Forte’s web-based statistical application runs on two web servers behind Elastic Load Balancing (ELB) which functions as both a Network Load Balancer and Application Load Balancer. As the server load grew, customers experienced slowdowns when running queries, as well as instability, intermittent freezes within the application, and timeouts while creating reports. 

In response to the load expansion, data stored in an Oracle database and running on a multi-node Real Application Cluster (RAC) installed on Amazon Elastic Compute Cloud (Amazon EC2) RHEL instances were placed in an Auto Scaling Group. This enabled activity peaks to be easily satisfied by automatically scaling out new RAC nodes once CPU and RAM usage thresholds were exceeded. The Auto Scaling Group was set up for a minimum of two nodes and maximum of six. 
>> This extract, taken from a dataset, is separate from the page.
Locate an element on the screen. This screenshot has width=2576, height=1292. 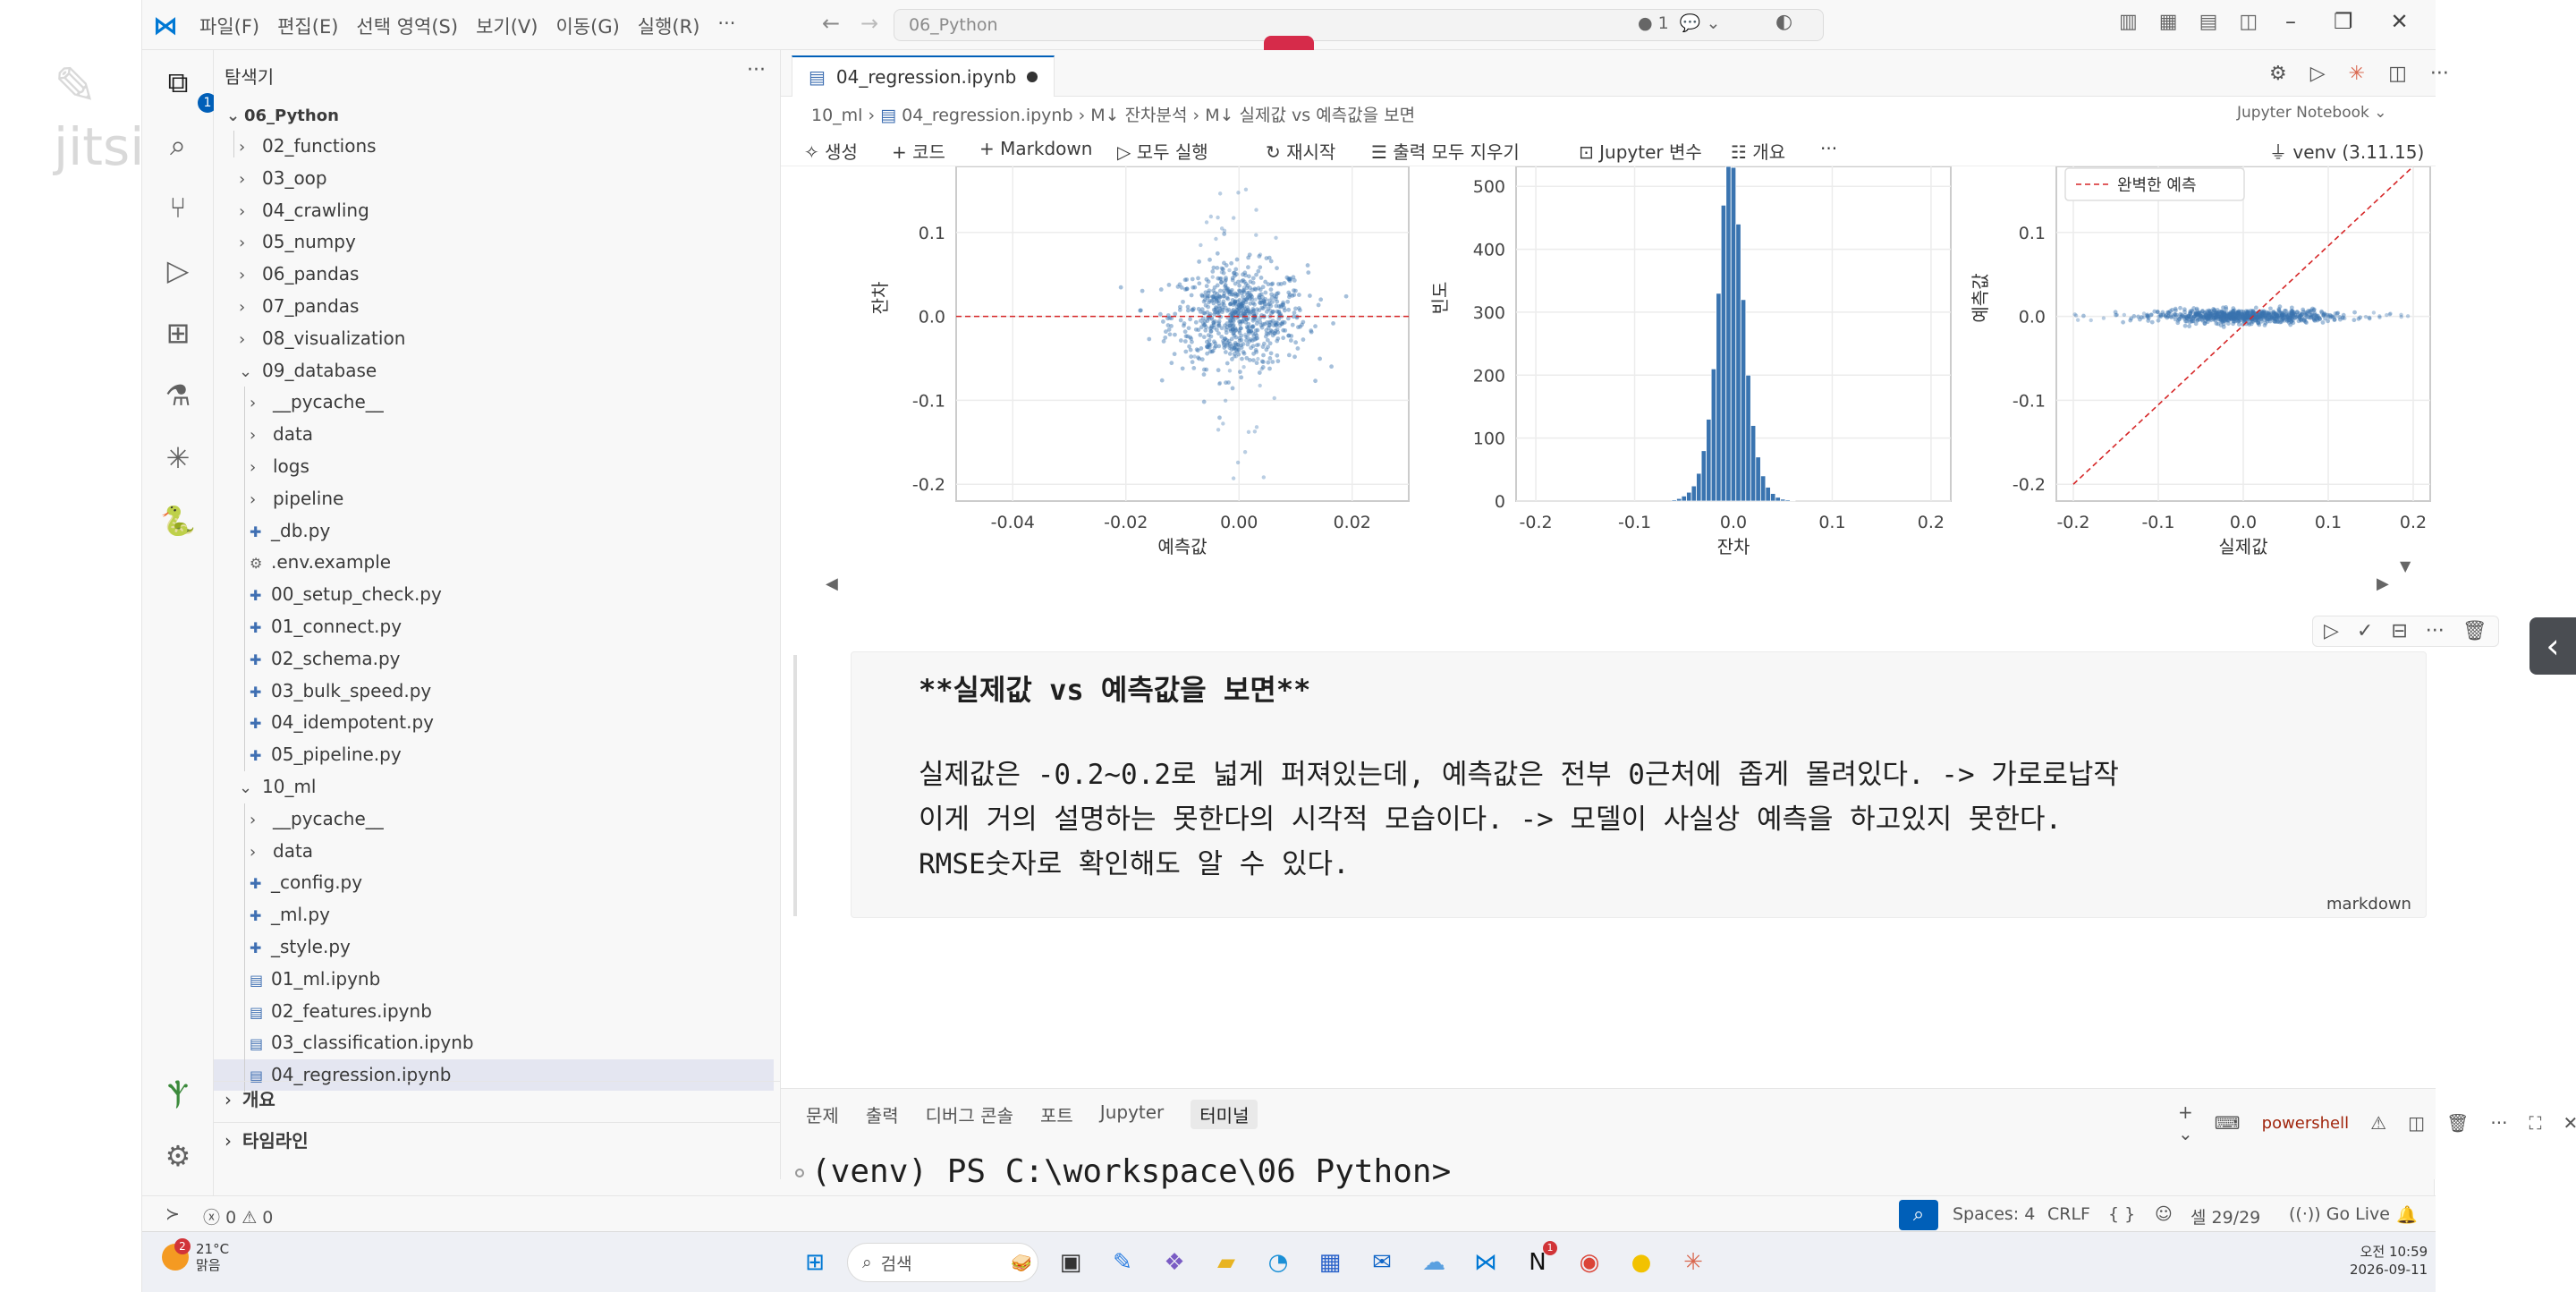
chevron-left-icon: ‹ is located at coordinates (2552, 646).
However, Forte’s AWS administrators noticed the Auto Scaling Group was regularly scaling in and out the number of active RAC nodes beyond the established limit. Even the additional Amazon EC2 instances were constantly starting up and shutting down, causing frequent Amazon CloudWatch Alarms to be raised. Furthermore, database backups were delayed, while some backups failed due to the database performance issues. 

  • Forte’s IT team attempted to address these issues a variety of ways: 
  • Testing the web tiers and adjusting some Apache parameters 
  • Utilizing new Amazon EC2 instance types with more memory and CPU processing power 

Collaborating with Database administrators to align the database settings with changed Amazon EC2 settings, which did reduce the number of instances scaling out 

Unfortunately, these changes did not reduce the frequency of the Auto Scaling Group scaling in and out.

Solution in Action

Forte’s IT team turned to NETSCOUT® to help solve the infrastructure and application slowdowns, instability, and intermittent freezes that plagued mission-critical functions relied upon by the business. NETSCOUT worked with Forte to deploy an application and service assurance solution through AWS Marketplace for their AWS infrastructure. This included vSTREAM software appliances with virtual nGeniusONE, that were configured to monitor Apache, Oracle, and Java application by analyzing network traffic on their respective ports. 
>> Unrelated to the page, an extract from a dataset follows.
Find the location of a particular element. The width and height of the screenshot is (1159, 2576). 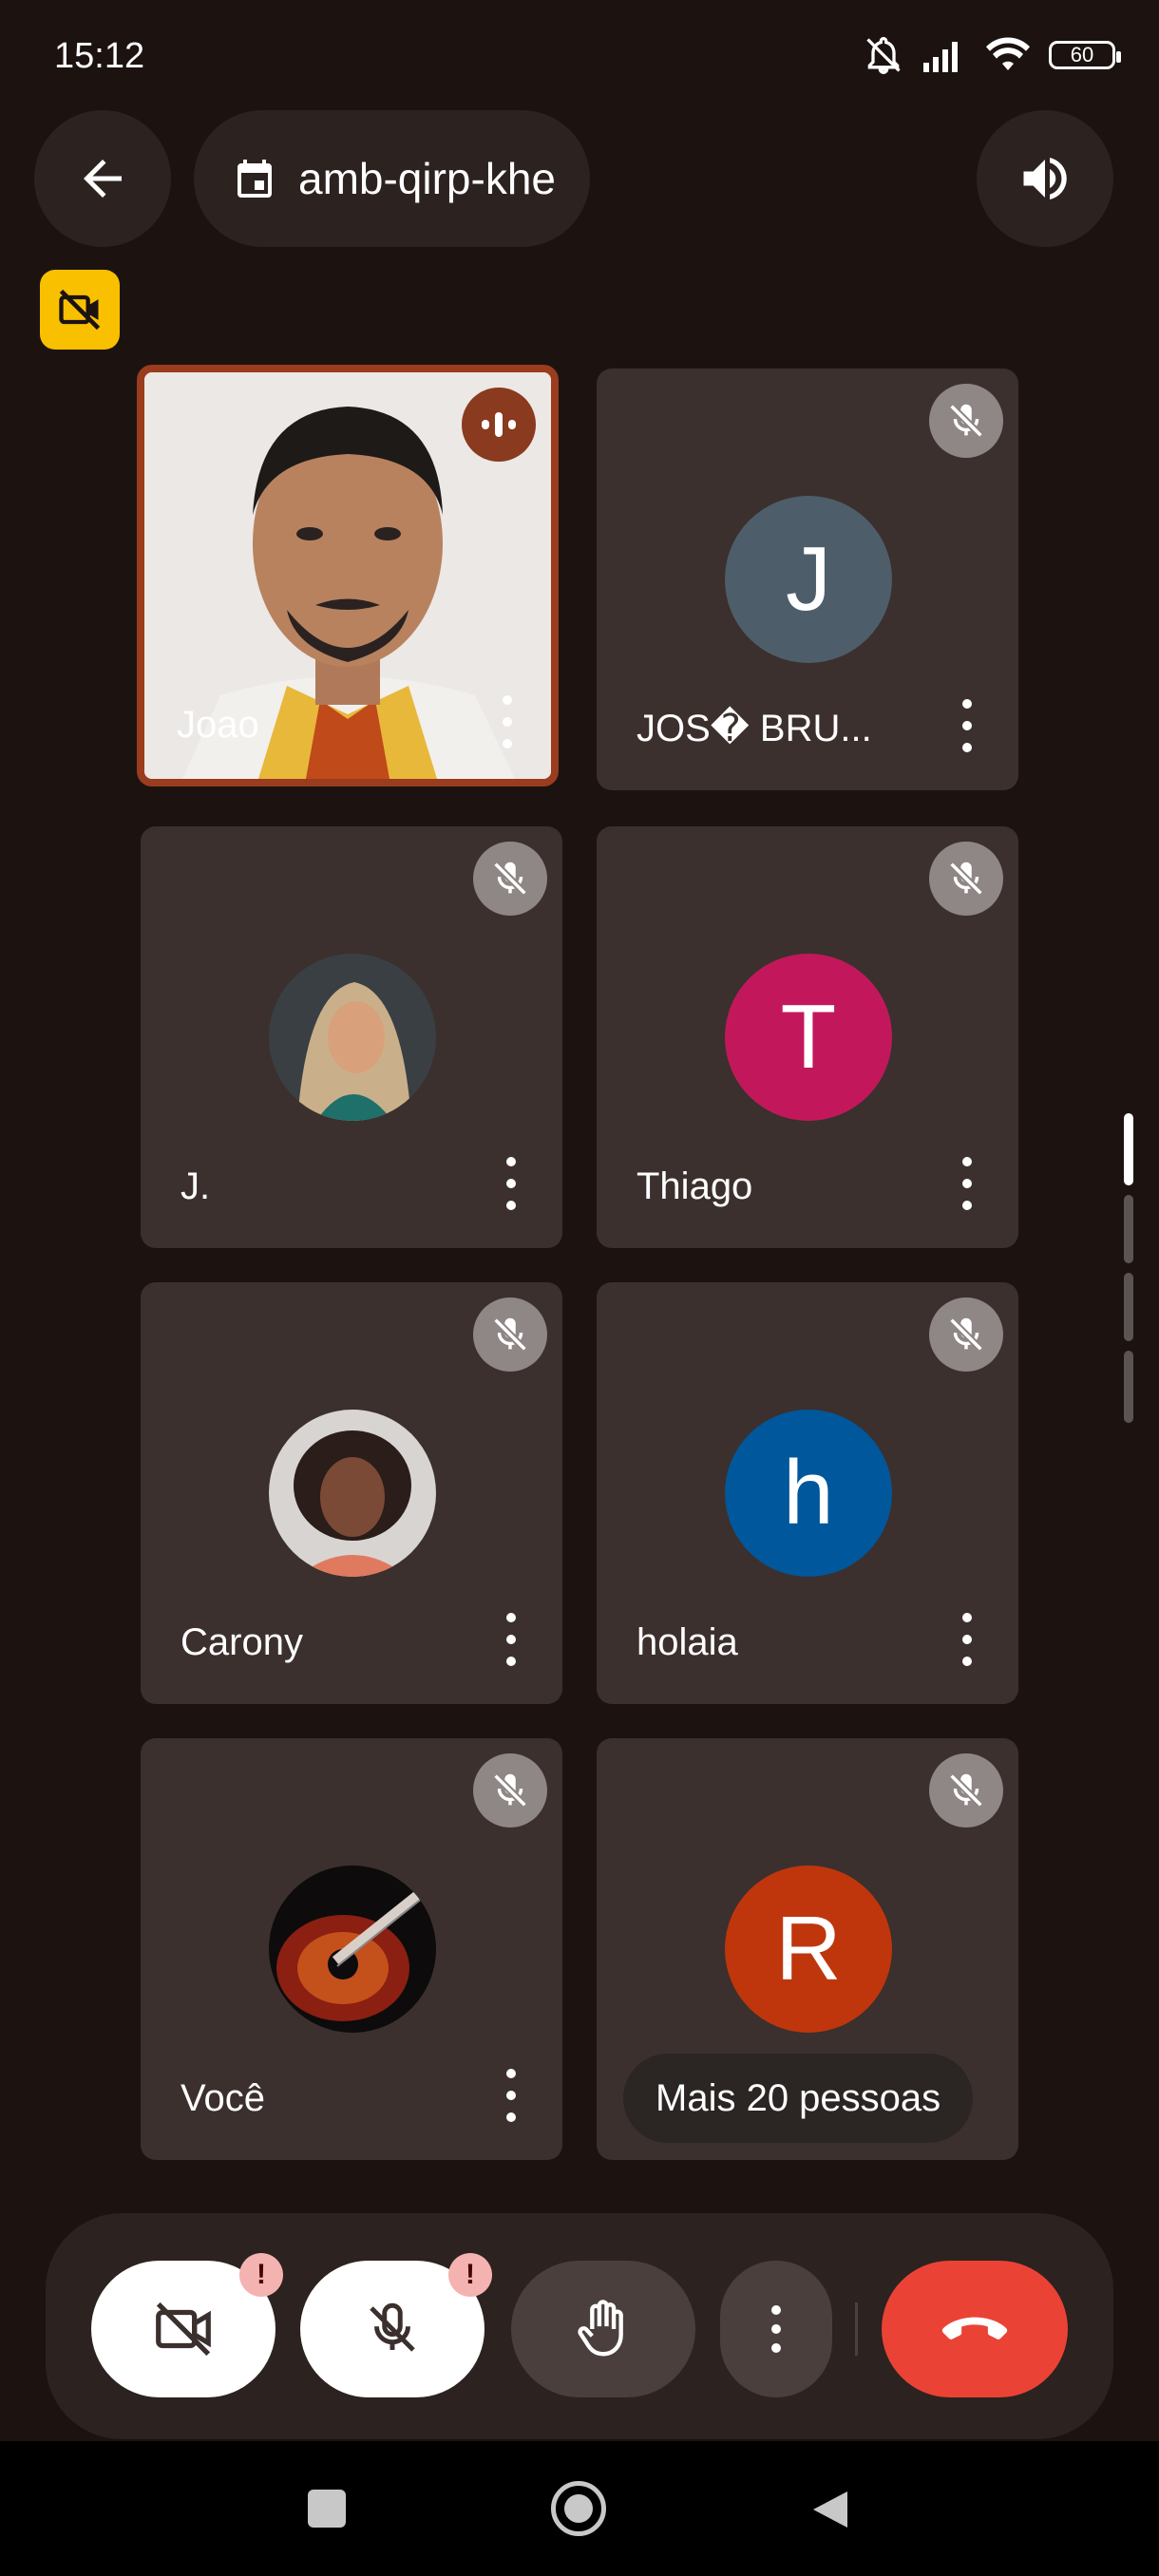

recording-off-indicator is located at coordinates (80, 310).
The nGeniusONE dashboard workflows provided insights into database, web, and application details and their dependencies. Database monitoring revealed evidence of persistent scaling in and out, while web monitoring uncovered persistent latencies on web servers, thus eliminating the RAC cluster as the root cause. Application session analysis showed multiple Java and embedded SQL-related errors. The Java errors retrieved from packets indicated version-related issues that began occurring after recent Java upgrades. 
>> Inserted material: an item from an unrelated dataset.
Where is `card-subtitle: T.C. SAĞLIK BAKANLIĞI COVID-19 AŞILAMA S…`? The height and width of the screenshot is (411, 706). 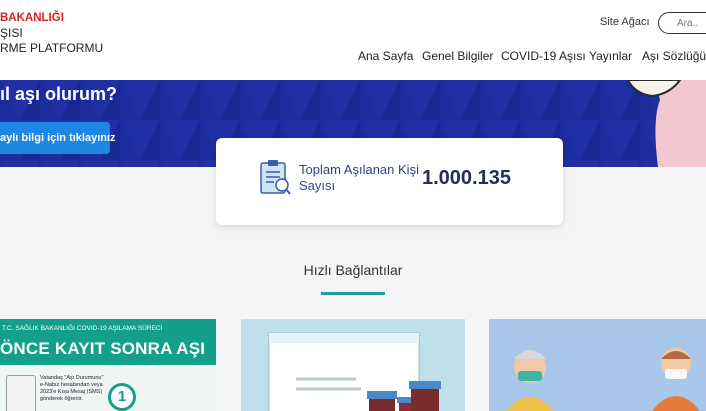
card-subtitle: T.C. SAĞLIK BAKANLIĞI COVID-19 AŞILAMA S… is located at coordinates (82, 328).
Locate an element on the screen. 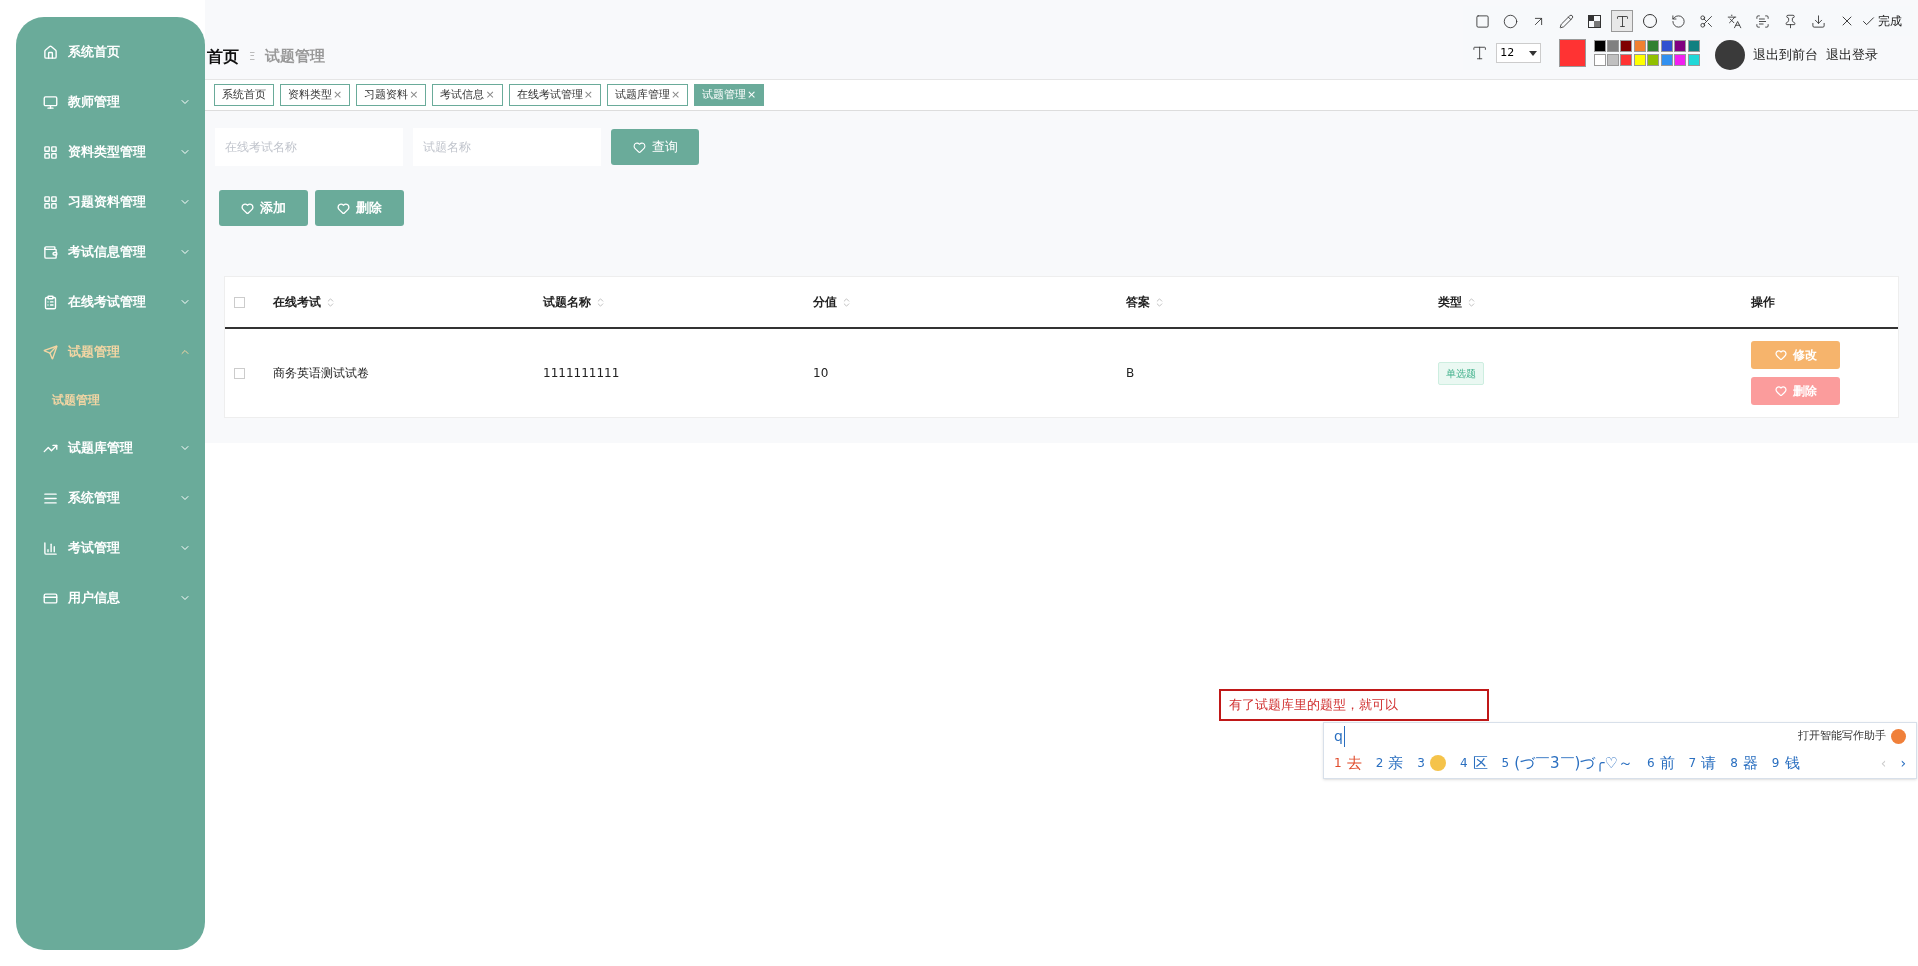  candidate-number: 3 is located at coordinates (1421, 764).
Armed with these insights, Forte’s IT team was able to revert to a previous Java version. This was accomplished by using a previous Amazon EC2 snapshot. The Java config and libraries were successfully restored and downgraded on both web tier Amazon EC2 machines. Once this fix was applied, the errors disappeared and the RAC Auto Scaling Group returned to normal threshold usage of two machines. 

The Results

NETSCOUT’s monitoring solution has allowed Forte to address the slowdowns, instability, intermittent freezes, and timeouts plaguing customers. Their IT team is now able to proactively monitor and troubleshoot application performance in their AWS environment. 

The nGeniusONE dashboard workflows shortened Mean-Time-To-Knowledge (MTTK) by over 70 percent and empowered the IT organization to quickly identify the root cause of issues and solve problems faster. 

By using the NETSCOUT solution, Forte achieved tangible benefits, including: 

  • Improved customer-experience by reducing the latency of the web-tier from seconds to milliseconds. 
  • Enabled efficiencies in scaling by stopping the unnecessary workload-driven node scaling at the database tier that were happening every 5-7 minutes. 
  • Reduced time lost to unnecessary attention and analysis by eliminating hundreds of redundant daily CloudWatch Alarms.